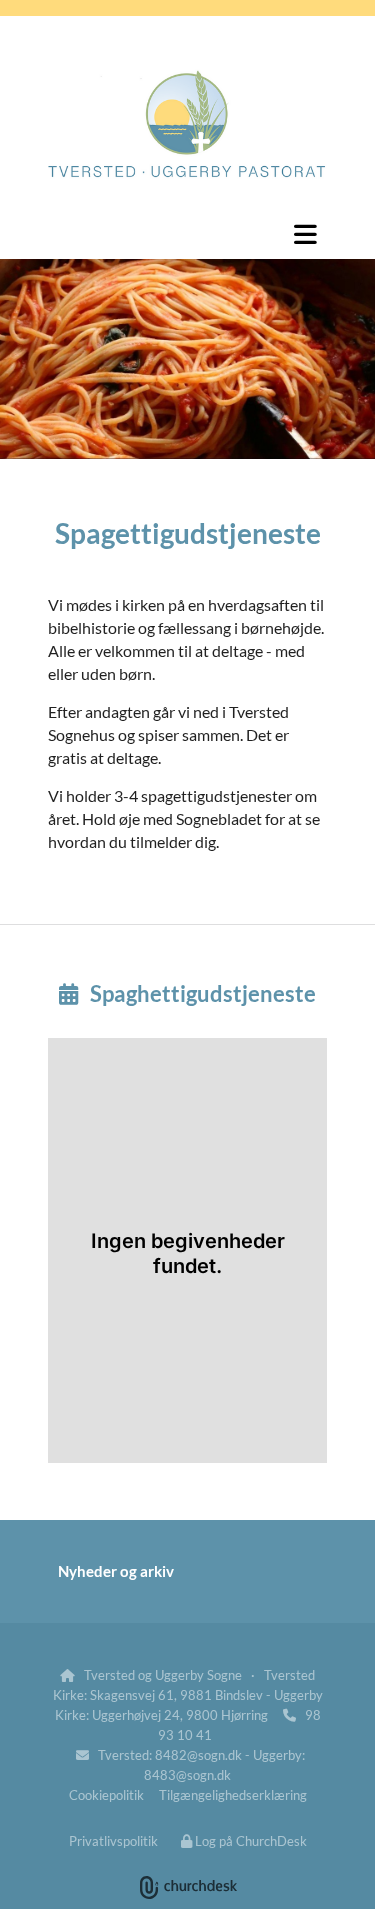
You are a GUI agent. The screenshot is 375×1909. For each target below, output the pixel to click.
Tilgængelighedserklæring (233, 1795)
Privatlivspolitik (113, 1841)
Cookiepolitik (106, 1795)
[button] (187, 234)
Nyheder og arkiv (116, 1571)
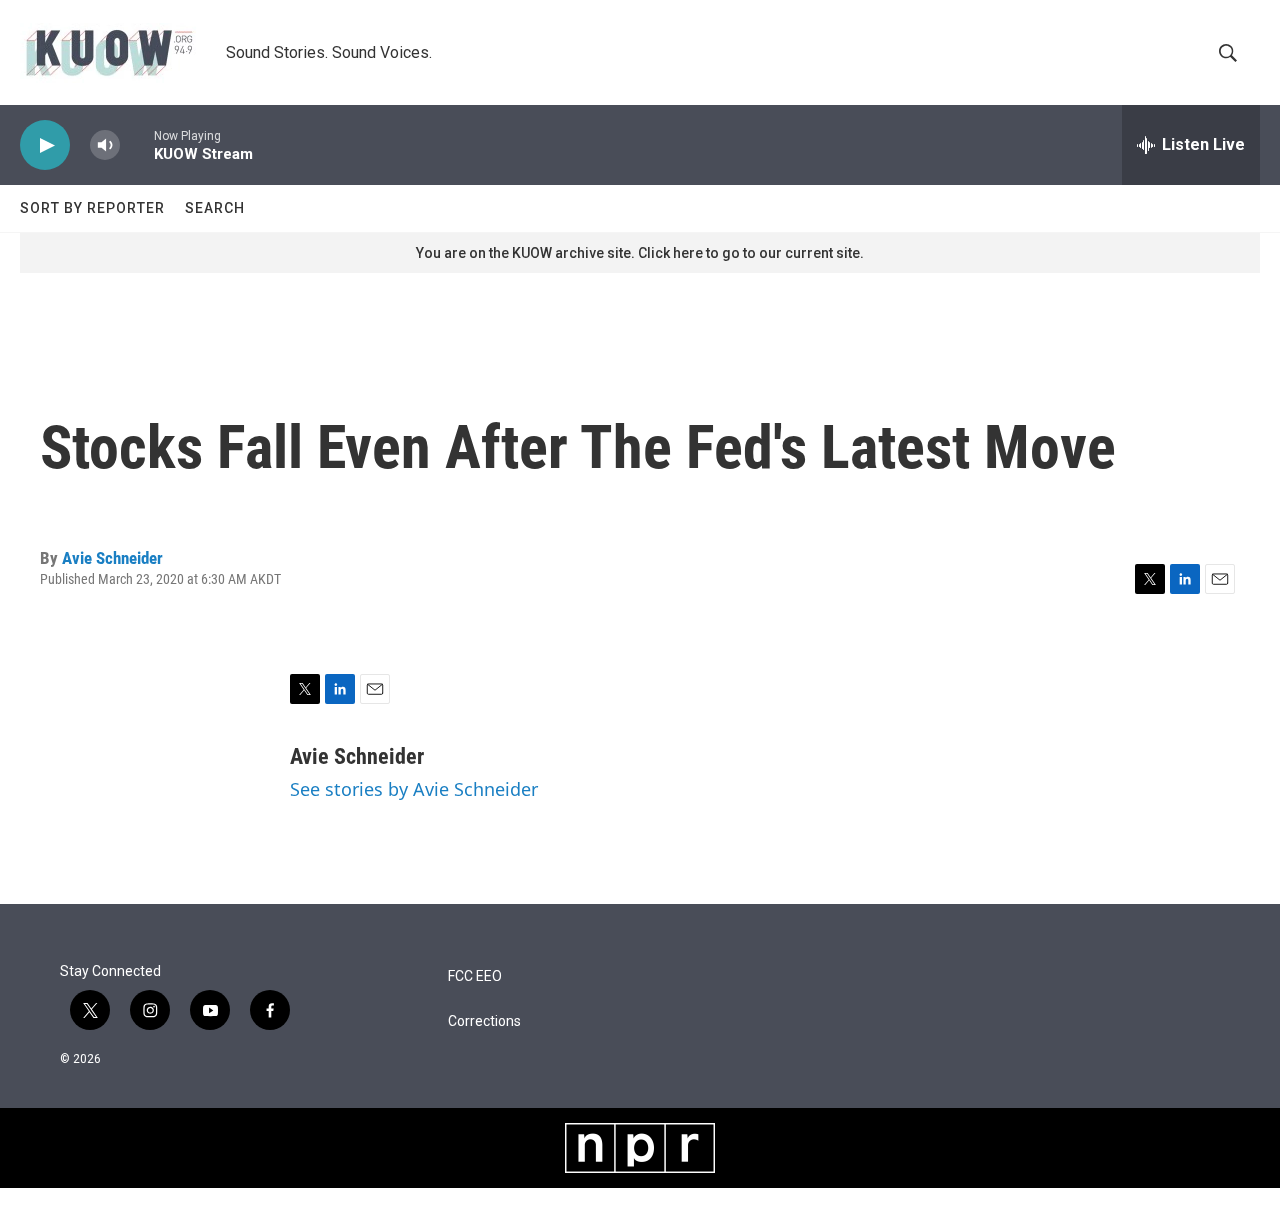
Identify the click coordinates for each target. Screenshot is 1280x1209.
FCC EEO (475, 976)
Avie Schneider (112, 558)
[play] (45, 145)
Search (215, 208)
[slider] (137, 144)
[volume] (105, 145)
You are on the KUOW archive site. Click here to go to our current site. (640, 253)
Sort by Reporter (92, 208)
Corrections (484, 1021)
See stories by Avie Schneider (414, 789)
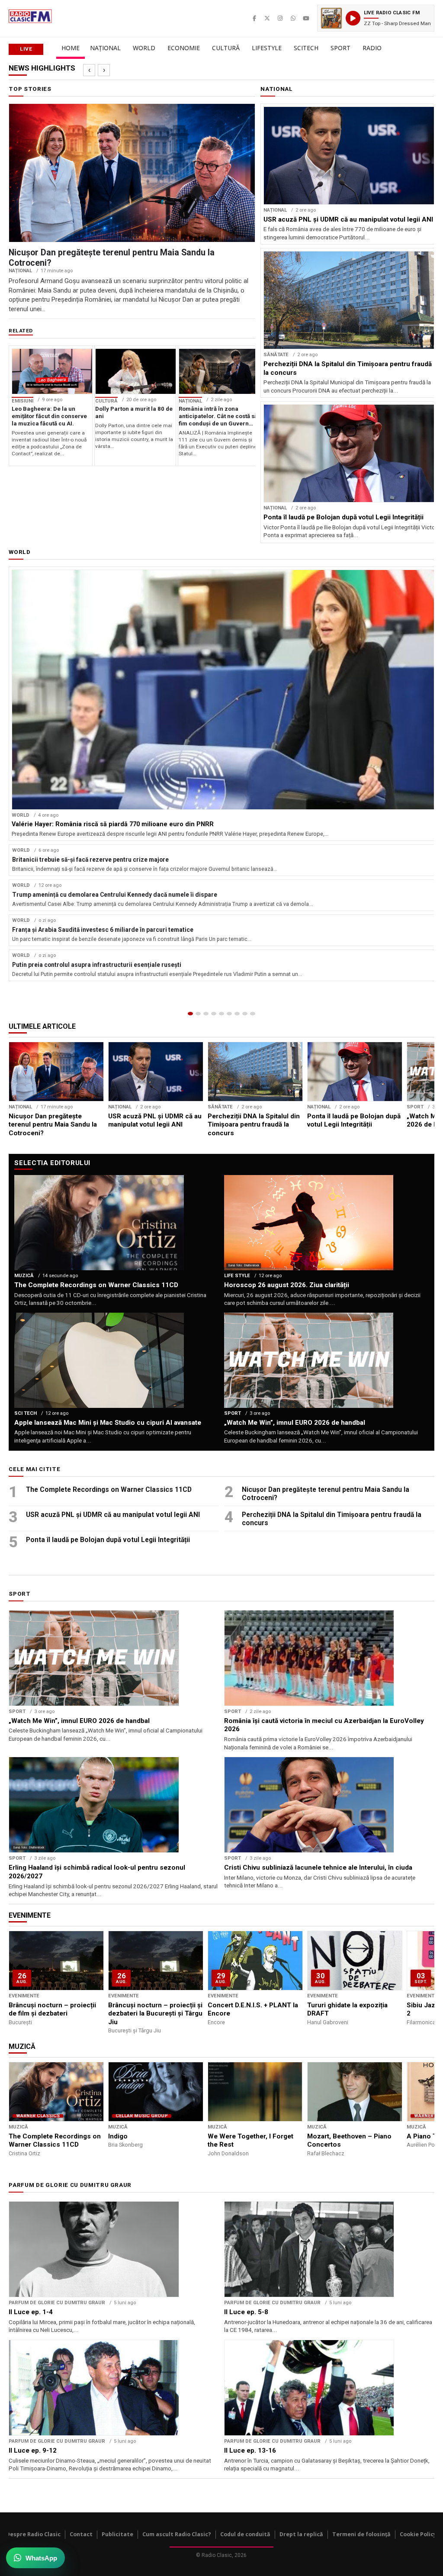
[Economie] (213, 1013)
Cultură (226, 48)
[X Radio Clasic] (267, 18)
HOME (70, 48)
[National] (198, 1013)
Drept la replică (301, 2534)
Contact (81, 2534)
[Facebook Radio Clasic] (254, 18)
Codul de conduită (245, 2534)
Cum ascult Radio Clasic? (176, 2534)
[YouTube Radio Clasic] (306, 18)
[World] (206, 1013)
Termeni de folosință (361, 2534)
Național (105, 48)
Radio (372, 48)
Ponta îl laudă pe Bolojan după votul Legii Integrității (108, 1540)
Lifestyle (267, 48)
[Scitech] (237, 1013)
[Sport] (244, 1013)
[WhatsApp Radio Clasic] (293, 18)
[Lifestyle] (229, 1013)
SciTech (306, 48)
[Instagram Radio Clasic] (280, 18)
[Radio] (252, 1013)
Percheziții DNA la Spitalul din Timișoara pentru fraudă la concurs (331, 1518)
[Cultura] (221, 1013)
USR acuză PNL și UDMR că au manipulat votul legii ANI (113, 1514)
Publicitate (117, 2534)
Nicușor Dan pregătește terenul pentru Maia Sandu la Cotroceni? (325, 1493)
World (144, 48)
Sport (340, 48)
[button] (375, 18)
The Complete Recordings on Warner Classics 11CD (109, 1489)
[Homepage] (190, 1013)
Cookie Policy (418, 2534)
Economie (183, 48)
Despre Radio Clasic (33, 2534)
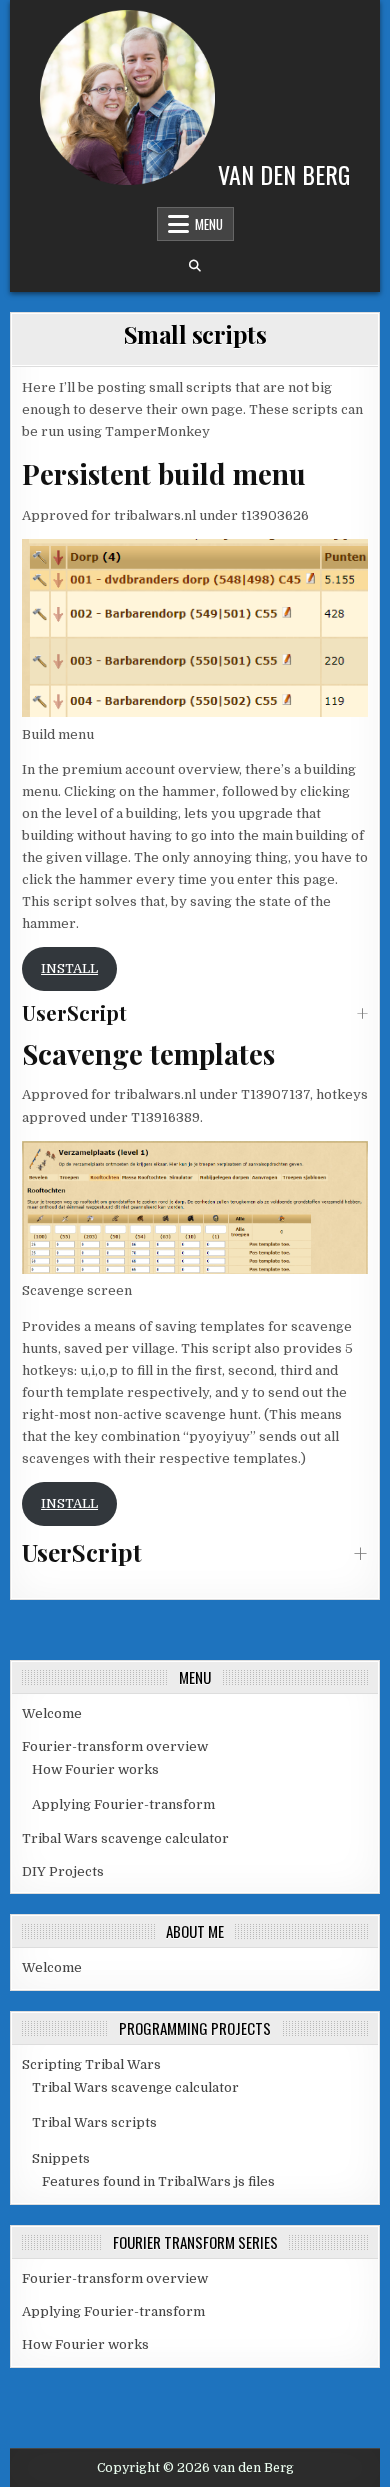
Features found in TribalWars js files (158, 2181)
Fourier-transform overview (115, 1746)
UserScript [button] (74, 1013)
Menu (209, 224)
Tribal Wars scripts (94, 2122)
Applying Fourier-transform (123, 1804)
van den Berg (284, 174)
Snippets (61, 2158)
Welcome (52, 1713)
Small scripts (195, 334)
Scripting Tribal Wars (91, 2064)
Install (69, 968)
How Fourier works (95, 1769)
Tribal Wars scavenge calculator (125, 1838)
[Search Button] (195, 266)
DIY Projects (63, 1871)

..............................

= ABOUT THIS EXERCISE =
Everything from the line containing "[Scitech] (237, 1013)" to the last line of the records above should be reproduced exactly, except the pictures.

= RESPONSE AREA =
[Scitech] (237, 1013)
[Sport] (244, 1013)
[WhatsApp Radio Clasic] (293, 18)
[Lifestyle] (229, 1013)
SciTech (306, 48)
[Instagram Radio Clasic] (280, 18)
[Radio] (252, 1013)
Percheziții DNA la Spitalul din Timișoara pentru fraudă la concurs (331, 1518)
[Cultura] (221, 1013)
USR acuză PNL și UDMR că au manipulat votul legii ANI (113, 1514)
Publicitate (117, 2534)
Nicușor Dan pregătește terenul pentru Maia Sandu la Cotroceni? (325, 1493)
World (144, 48)
Sport (340, 48)
[button] (375, 18)
The Complete Recordings on Warner Classics 11CD (109, 1489)
[Homepage] (190, 1013)
Cookie Policy (418, 2534)
Economie (183, 48)
Despre Radio Clasic (33, 2534)
Features found in TribalWars js files (158, 2181)
Fourier-transform overview (115, 1746)
UserScript [button] (74, 1013)
Menu (209, 224)
Tribal Wars scripts (94, 2122)
Applying Fourier-transform (123, 1804)
van den Berg (284, 174)
Snippets (61, 2158)
Welcome (52, 1713)
Small scripts (195, 334)
Scripting Tribal Wars (91, 2064)
Install (69, 968)
How Fourier works (95, 1769)
Tribal Wars scavenge calculator (125, 1838)
[Search Button] (195, 266)
DIY Projects (63, 1871)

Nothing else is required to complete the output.